Economic Shocks and Varieties of Conflict: Global Prices, Real Income and Local Violence in Africa
83 Pages Posted: 6 May 2016 Last revised: 23 Oct 2016
Date Written: October 21, 2016
Do economic shocks cause civil conflict? Evidence at the country level is ambiguous. We study the impact of plausibly exogenous shocks to world food prices on civil conflict in Africa using panel data at the level of a 0.5 degree grid cell. We find that higher prices lead to fewer civil conflict battles in cells that produce food, and more civil conflict battles in cells that consume food. We interpret this as evidence that negative income shocks cause civil conflict, as rising prices increase income for producers and decrease income for consumers in real terms. The result is consistent with a model that allows for a distinction between two varieties of conflict. In food-producing cells, higher prices reduce civil conflict battles over the control of territory (what we call "factor conflict") and increase smaller-scale conflict over the appropriation of surplus ("output conflict").

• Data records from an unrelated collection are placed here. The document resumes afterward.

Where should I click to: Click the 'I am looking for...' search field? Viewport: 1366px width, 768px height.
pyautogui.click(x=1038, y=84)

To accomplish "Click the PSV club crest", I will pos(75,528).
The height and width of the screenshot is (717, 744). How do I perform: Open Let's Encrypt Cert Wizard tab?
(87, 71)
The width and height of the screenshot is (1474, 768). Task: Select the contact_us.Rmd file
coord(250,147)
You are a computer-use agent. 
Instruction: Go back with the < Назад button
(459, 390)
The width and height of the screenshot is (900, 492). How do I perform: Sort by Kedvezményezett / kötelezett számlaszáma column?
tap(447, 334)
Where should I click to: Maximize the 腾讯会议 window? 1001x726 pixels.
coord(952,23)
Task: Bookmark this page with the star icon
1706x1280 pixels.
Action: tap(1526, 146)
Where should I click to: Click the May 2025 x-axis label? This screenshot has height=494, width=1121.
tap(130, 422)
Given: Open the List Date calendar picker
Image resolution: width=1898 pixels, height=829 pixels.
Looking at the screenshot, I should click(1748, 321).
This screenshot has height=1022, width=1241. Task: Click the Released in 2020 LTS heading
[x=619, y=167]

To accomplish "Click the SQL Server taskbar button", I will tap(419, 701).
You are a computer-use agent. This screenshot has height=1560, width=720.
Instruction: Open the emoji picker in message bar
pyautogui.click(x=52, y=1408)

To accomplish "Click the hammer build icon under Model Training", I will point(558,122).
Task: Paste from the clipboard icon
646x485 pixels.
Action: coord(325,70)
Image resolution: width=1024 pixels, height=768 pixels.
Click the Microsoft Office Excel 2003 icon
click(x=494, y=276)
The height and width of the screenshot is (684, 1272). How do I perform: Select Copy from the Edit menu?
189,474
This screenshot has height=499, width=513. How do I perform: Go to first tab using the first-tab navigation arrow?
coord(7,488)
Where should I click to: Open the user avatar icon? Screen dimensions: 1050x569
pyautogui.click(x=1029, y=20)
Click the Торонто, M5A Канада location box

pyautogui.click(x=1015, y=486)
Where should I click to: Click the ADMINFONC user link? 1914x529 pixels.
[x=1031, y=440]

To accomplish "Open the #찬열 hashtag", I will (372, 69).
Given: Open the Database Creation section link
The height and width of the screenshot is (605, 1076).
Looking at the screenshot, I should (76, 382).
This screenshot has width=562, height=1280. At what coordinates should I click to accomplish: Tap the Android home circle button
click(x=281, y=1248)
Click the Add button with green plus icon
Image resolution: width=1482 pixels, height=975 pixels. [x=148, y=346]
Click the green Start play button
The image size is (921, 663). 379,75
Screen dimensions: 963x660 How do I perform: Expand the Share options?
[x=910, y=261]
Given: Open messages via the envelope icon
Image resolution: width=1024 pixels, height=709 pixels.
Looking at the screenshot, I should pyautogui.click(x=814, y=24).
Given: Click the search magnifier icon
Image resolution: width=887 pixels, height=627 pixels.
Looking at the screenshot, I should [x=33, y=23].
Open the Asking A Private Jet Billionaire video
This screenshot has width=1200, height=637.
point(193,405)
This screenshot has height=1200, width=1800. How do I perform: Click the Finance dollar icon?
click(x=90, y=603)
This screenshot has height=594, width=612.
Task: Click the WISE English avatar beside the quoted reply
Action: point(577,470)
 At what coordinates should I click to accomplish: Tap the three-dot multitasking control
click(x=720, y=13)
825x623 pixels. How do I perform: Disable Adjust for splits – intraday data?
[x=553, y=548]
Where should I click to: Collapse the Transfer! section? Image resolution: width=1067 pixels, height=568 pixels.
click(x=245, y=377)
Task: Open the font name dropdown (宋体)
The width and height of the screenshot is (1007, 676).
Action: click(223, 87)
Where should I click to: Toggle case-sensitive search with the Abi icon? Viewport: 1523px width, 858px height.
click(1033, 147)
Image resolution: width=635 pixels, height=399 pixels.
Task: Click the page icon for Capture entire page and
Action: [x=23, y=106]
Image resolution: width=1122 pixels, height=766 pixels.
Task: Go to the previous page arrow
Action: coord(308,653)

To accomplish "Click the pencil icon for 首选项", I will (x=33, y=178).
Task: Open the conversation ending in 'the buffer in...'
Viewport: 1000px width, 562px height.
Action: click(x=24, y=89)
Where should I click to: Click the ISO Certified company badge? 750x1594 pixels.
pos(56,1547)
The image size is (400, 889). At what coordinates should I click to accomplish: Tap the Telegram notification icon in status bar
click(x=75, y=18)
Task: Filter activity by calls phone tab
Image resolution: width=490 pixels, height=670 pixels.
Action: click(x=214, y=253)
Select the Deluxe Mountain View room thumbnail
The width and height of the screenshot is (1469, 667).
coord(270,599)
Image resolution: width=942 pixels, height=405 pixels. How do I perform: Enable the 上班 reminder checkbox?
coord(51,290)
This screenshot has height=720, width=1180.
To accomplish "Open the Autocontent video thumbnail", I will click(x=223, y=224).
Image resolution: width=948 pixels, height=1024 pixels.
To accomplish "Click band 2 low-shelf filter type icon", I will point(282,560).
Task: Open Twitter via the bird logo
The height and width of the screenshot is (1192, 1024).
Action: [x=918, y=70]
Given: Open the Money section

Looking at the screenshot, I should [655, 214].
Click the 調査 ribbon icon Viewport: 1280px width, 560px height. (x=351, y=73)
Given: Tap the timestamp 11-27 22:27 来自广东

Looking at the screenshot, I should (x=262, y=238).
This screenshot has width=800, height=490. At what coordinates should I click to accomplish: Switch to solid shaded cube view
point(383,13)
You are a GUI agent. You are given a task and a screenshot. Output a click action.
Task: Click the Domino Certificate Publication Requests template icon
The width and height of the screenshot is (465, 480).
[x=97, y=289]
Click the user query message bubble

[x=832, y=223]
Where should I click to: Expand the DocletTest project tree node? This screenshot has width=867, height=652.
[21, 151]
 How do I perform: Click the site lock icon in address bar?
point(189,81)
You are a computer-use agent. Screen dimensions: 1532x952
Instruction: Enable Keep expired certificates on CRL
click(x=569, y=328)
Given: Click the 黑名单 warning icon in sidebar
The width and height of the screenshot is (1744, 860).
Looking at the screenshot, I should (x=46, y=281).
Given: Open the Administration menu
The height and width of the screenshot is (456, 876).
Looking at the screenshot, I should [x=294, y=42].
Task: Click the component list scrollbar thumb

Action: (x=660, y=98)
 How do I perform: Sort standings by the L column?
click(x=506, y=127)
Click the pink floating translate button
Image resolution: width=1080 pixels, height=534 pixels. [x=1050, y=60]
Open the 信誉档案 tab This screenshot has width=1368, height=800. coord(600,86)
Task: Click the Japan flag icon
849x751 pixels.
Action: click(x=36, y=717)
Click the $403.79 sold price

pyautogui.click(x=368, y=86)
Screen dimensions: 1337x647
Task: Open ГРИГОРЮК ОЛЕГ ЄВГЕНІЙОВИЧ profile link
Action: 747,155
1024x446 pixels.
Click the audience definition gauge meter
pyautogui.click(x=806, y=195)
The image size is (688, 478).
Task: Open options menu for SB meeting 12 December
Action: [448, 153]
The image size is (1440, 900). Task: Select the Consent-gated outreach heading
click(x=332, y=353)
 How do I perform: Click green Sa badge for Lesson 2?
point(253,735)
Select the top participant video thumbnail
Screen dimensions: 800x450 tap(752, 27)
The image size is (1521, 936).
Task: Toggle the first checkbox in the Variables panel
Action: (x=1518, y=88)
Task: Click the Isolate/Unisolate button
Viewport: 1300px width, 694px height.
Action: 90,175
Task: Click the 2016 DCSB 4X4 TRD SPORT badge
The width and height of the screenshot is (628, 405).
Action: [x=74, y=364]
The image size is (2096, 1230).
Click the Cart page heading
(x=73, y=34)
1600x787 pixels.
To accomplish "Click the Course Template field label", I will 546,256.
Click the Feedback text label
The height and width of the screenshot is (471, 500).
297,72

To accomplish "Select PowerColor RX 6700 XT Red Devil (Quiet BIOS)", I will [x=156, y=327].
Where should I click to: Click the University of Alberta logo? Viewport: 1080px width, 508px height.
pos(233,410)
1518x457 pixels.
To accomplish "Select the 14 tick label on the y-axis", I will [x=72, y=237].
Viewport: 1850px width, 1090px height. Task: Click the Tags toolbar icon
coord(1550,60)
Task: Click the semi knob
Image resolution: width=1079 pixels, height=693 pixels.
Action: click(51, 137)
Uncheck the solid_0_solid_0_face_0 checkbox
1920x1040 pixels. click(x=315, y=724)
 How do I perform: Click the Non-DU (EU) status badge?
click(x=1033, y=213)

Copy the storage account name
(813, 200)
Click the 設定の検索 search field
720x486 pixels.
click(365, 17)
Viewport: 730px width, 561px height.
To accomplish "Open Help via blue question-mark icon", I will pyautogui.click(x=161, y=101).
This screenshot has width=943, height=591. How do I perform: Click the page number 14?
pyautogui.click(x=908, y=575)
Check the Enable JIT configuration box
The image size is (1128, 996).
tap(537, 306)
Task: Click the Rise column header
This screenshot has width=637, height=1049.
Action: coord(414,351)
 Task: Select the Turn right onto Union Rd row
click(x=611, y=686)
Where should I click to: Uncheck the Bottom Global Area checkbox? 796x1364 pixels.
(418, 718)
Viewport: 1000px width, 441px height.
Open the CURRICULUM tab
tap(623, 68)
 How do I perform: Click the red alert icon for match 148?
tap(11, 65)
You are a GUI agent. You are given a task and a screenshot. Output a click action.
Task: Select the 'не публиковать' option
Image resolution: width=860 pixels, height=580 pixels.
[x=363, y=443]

This difference arises because higher prices raise the opportunity cost of soldiering for producers, while also inducing net consumers to appropriate increasingly valuable surplus as their real wages fall. In food-consuming cells, higher prices increase both forms of conflict, as poor consumers turn to soldiering and appropriation in order to maintain a minimum consumption target. We corroborate the model's predictions on output conflict using both cell-level data on violence and looting and geocoded survey data on theft and physical assault. Ignoring distinctions between consumer and producer effects leads to attenuated estimates. Projected price changes from 2010-2050 are expected to substantially increase both forms of conflict.